* TASKS
(a) Answer these questions from the beet juice text.
(i) In which journal was the study published?
(ii) What does the body convert dietary nitrate into?
(iii) According to the study, what was the beetroot juice supplement combined with?
(b) List every Wake Forest University department that the beet juice text names as home to a member of the research team.

* STUDY TEXT
Beet Juice

Professors Jack Rejeski (left) and Daniel Kim-Shapiro are members of the team at Wake Forest University that researched the health effects of beetroot juice.

A new study at Wake Forest University is putting beets in the spotlight, connecting the dots between consumption of beetroot juice and brain activity.

The study, published in the Journals of Gerontology: Medical Sciences, was led by a WFU team that included Paul J. Laurienti and Jonathan H. Burdette of the Department of Radiology; Jack Rejeski and Anthony P. Marsh of the Department of Health & Exercise Science; James L. Norris of the Department of Mathematics; and Swati Basu and Daniel B. Kim-Shapiro of the Department of Physics.

The study found that a supplement of beetroot juice combined with exercise produced brain activity in older adults that resembles that of younger adults.

Beets contain a lot of dietary nitrate, which the body converts to nitrite and nitric oxide. The latter is associated with increased blood flow to the brain.

“I think that (the study) shows that dietary nitrates have potential for improving physical and brain health in older adults and other populations,” Kim-Shapiro said.

* GIVEN DATA

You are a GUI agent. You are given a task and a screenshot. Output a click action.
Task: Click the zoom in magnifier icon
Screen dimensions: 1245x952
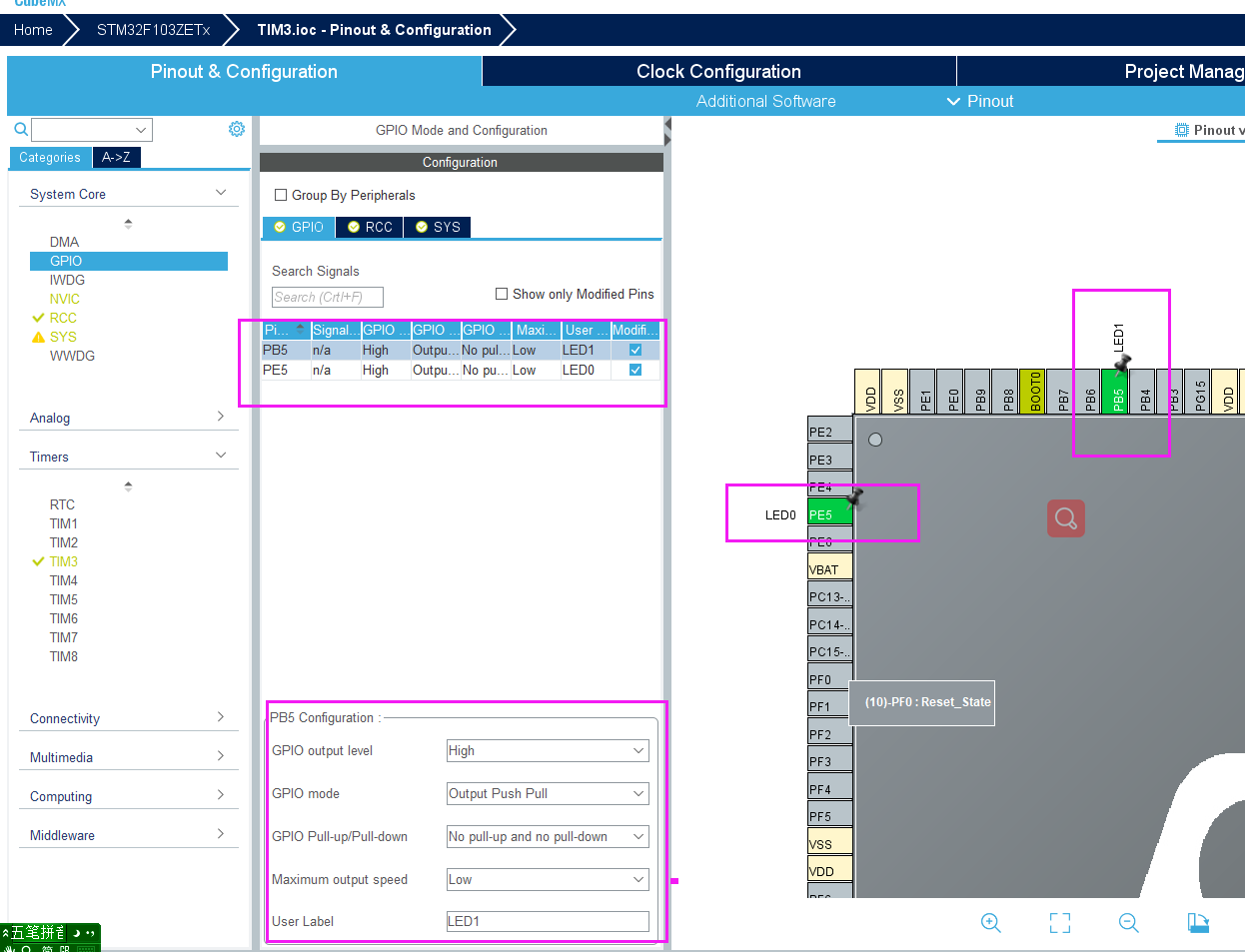(990, 923)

* RESPONSES IN ORDER
(a)
(i) Journals of Gerontology: Medical Sciences
(ii) Nitrite and nitric oxide
(iii) Exercise

(b)
Department of Radiology
Department of Health & Exercise Science
Department of Mathematics
Department of Physics